> Work order:
Word for word, restate each of the entries below, and drop every picture.

_ _ _ _

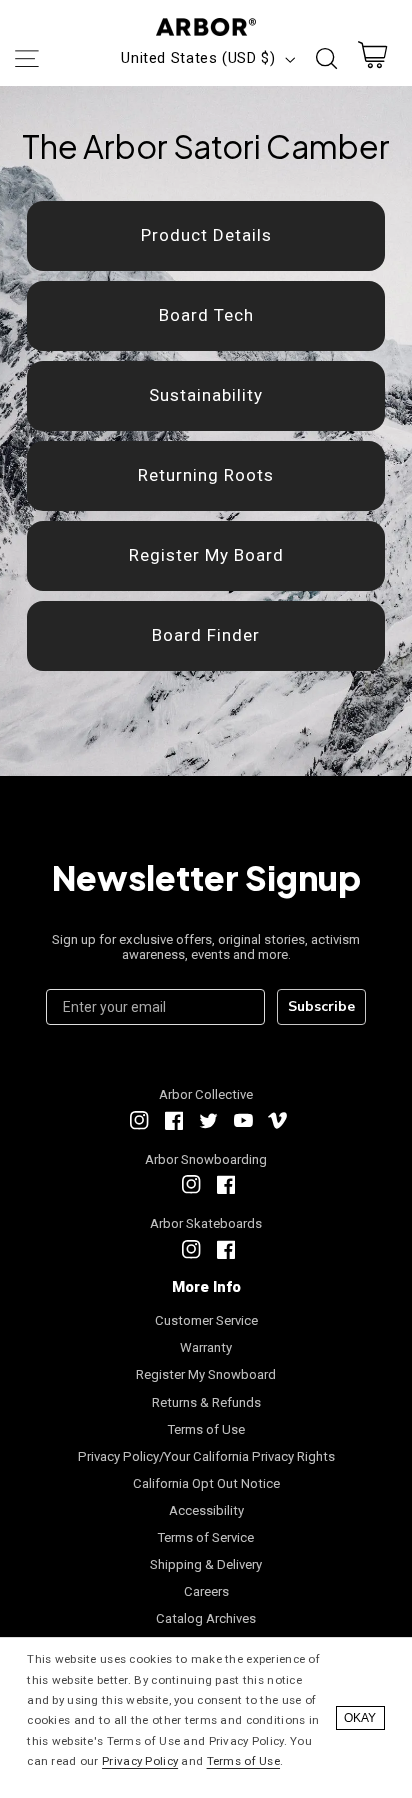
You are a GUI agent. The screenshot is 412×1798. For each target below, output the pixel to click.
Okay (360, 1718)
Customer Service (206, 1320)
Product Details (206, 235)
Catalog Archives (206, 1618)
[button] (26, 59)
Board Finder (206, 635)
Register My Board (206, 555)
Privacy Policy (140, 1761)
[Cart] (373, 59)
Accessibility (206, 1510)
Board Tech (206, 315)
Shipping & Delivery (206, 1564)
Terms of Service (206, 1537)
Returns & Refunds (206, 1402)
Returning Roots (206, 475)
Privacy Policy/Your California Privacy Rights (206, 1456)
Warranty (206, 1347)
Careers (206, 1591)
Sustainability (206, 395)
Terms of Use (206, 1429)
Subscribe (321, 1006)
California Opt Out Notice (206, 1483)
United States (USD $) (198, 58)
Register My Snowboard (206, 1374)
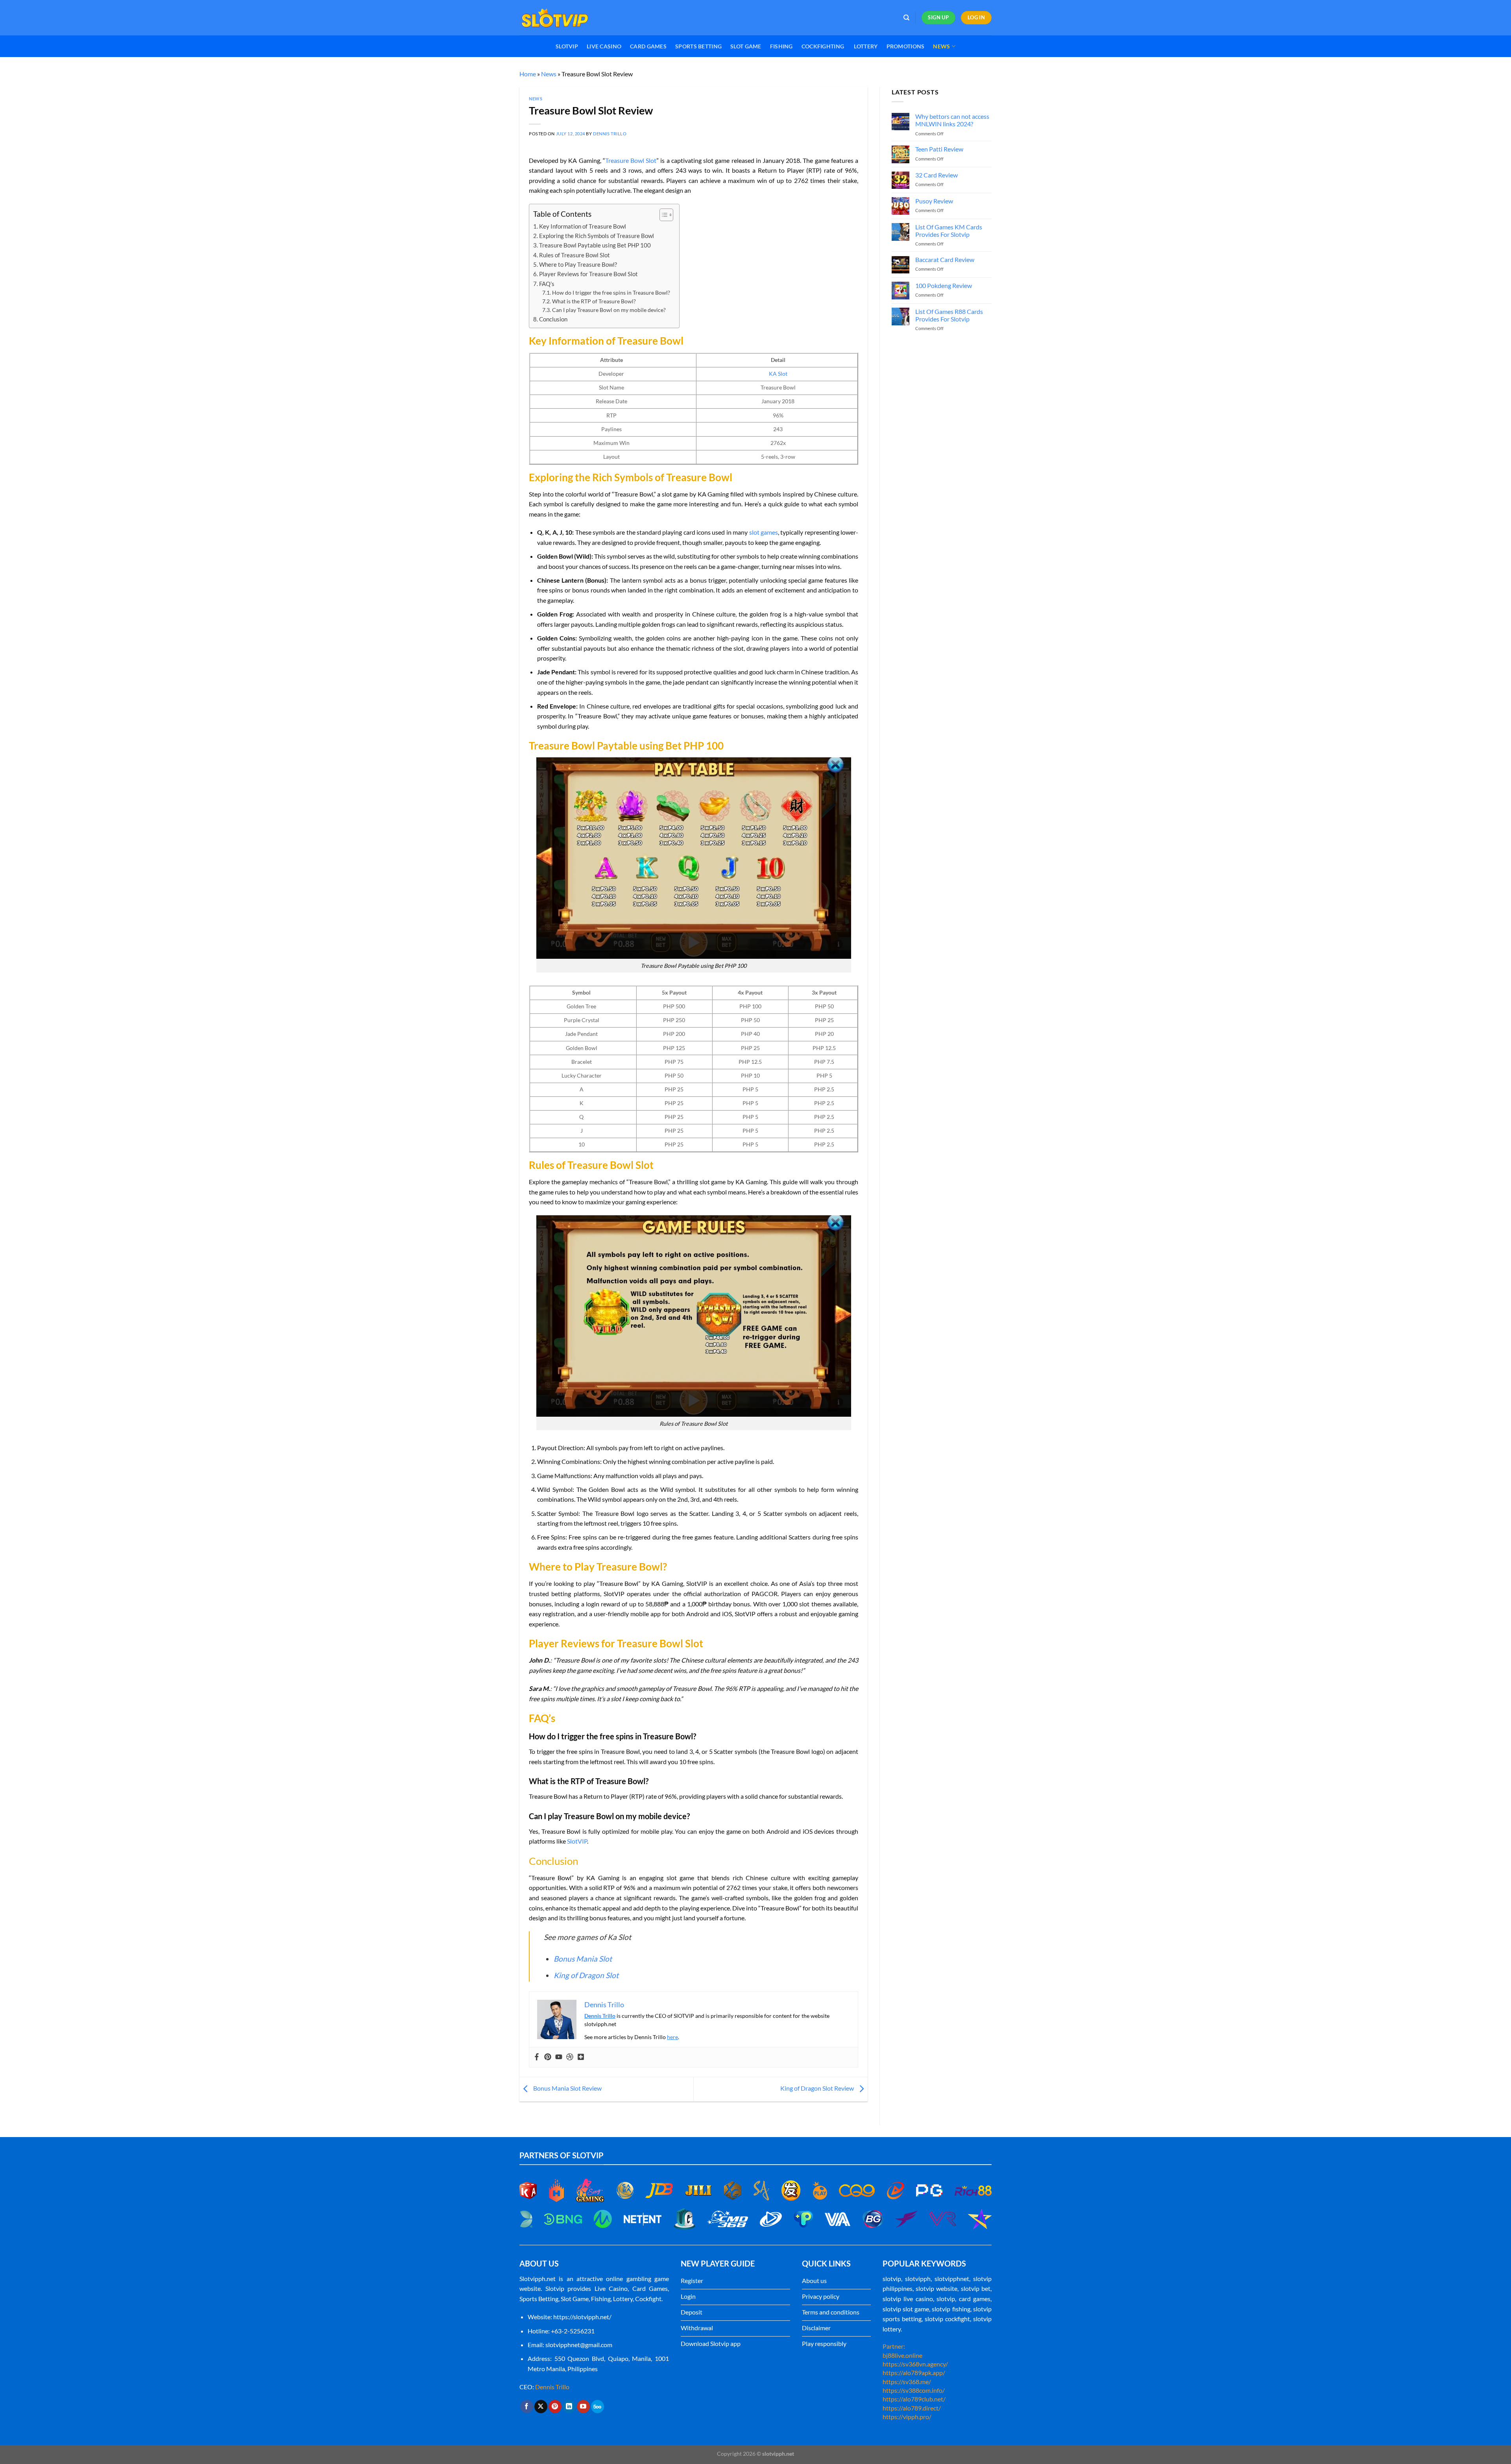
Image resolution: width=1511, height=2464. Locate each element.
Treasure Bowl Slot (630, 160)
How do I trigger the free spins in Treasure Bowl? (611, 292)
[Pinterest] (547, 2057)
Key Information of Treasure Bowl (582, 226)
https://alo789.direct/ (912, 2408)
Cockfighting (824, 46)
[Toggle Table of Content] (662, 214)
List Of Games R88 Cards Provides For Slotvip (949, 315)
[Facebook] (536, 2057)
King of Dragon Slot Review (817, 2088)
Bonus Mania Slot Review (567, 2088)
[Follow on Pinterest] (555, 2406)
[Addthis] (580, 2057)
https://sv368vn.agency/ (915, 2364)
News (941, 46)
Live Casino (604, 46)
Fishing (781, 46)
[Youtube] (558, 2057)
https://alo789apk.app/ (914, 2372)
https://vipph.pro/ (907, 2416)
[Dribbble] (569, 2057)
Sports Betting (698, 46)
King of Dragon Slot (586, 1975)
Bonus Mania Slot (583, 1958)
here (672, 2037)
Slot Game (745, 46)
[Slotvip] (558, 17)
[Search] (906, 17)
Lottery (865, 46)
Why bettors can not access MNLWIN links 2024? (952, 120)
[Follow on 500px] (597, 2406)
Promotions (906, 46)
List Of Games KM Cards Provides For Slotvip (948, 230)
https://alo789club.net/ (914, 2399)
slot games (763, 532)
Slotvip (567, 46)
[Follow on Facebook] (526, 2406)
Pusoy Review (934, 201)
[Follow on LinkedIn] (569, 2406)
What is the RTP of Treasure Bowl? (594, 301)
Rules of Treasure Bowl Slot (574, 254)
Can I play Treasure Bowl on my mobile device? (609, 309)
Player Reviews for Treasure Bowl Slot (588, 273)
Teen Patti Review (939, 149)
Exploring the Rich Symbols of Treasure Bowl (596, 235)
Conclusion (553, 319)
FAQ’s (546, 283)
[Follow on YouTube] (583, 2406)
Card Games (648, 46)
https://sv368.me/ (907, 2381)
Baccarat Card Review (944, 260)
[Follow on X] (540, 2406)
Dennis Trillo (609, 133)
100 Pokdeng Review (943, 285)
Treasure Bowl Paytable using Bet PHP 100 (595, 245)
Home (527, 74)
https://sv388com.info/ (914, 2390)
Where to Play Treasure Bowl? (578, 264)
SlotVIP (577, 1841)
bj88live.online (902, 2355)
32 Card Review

_ _ _ _

> Answer for this exercise:
You are a GUI agent. The screenshot is 412×1798. For each target below, output the pixel to click.
Okay (360, 1718)
Customer Service (206, 1320)
Product Details (206, 235)
Catalog Archives (206, 1618)
[button] (26, 59)
Board Finder (206, 635)
Register My Board (206, 555)
Privacy Policy (140, 1761)
[Cart] (373, 59)
Accessibility (206, 1510)
Board Tech (206, 315)
Shipping & Delivery (206, 1564)
Terms of Service (206, 1537)
Returns & Refunds (206, 1402)
Returning Roots (206, 475)
Privacy Policy/Your California Privacy Rights (206, 1456)
Warranty (206, 1347)
Careers (206, 1591)
Sustainability (206, 395)
Terms of Use (206, 1429)
Subscribe (321, 1006)
California Opt Out Notice (206, 1483)
United States (USD $) (198, 58)
Register My Snowboard (206, 1374)
Image resolution: width=1511, height=2464. Locate each element.
Treasure Bowl Slot (630, 160)
How do I trigger the free spins in Treasure Bowl? (611, 292)
[Pinterest] (547, 2057)
Key Information of Treasure Bowl (582, 226)
https://alo789.direct/ (912, 2408)
Cockfighting (824, 46)
[Toggle Table of Content] (662, 214)
List Of Games R88 Cards Provides For Slotvip (949, 315)
[Facebook] (536, 2057)
King of Dragon Slot Review (817, 2088)
Bonus Mania Slot Review (567, 2088)
[Follow on Pinterest] (555, 2406)
[Addthis] (580, 2057)
https://sv368vn.agency/ (915, 2364)
News (941, 46)
Live Casino (604, 46)
Fishing (781, 46)
[Youtube] (558, 2057)
https://alo789apk.app/ (914, 2372)
https://vipph.pro/ (907, 2416)
[Dribbble] (569, 2057)
Sports Betting (698, 46)
King of Dragon Slot (586, 1975)
Bonus Mania Slot (583, 1958)
here (672, 2037)
Slot Game (745, 46)
[Slotvip] (558, 17)
[Search] (906, 17)
Lottery (865, 46)
Why bettors can not access MNLWIN links 2024? (952, 120)
[Follow on 500px] (597, 2406)
Promotions (906, 46)
List Of Games KM Cards Provides For Slotvip (948, 230)
https://alo789club.net/ (914, 2399)
slot games (763, 532)
Slotvip (567, 46)
[Follow on Facebook] (526, 2406)
Pusoy Review (934, 201)
[Follow on LinkedIn] (569, 2406)
What is the RTP of Treasure Bowl? (594, 301)
Rules of Treasure Bowl Slot (574, 254)
Can I play Treasure Bowl on my mobile device? (609, 309)
Player Reviews for Treasure Bowl Slot (588, 273)
Teen Patti Review (939, 149)
Exploring the Rich Symbols of Treasure Bowl (596, 235)
Conclusion (553, 319)
FAQ’s (546, 283)
[Follow on YouTube] (583, 2406)
Card Games (648, 46)
https://sv368.me/ (907, 2381)
Baccarat Card Review (944, 260)
[Follow on X] (540, 2406)
Dennis Trillo (609, 133)
100 Pokdeng Review (943, 285)
Treasure Bowl Paytable using Bet PHP 100 (595, 245)
Home (527, 74)
https://sv388com.info/ (914, 2390)
Where to Play Treasure Bowl? (578, 264)
SlotVIP (577, 1841)
bj88live.online (902, 2355)
32 Card Review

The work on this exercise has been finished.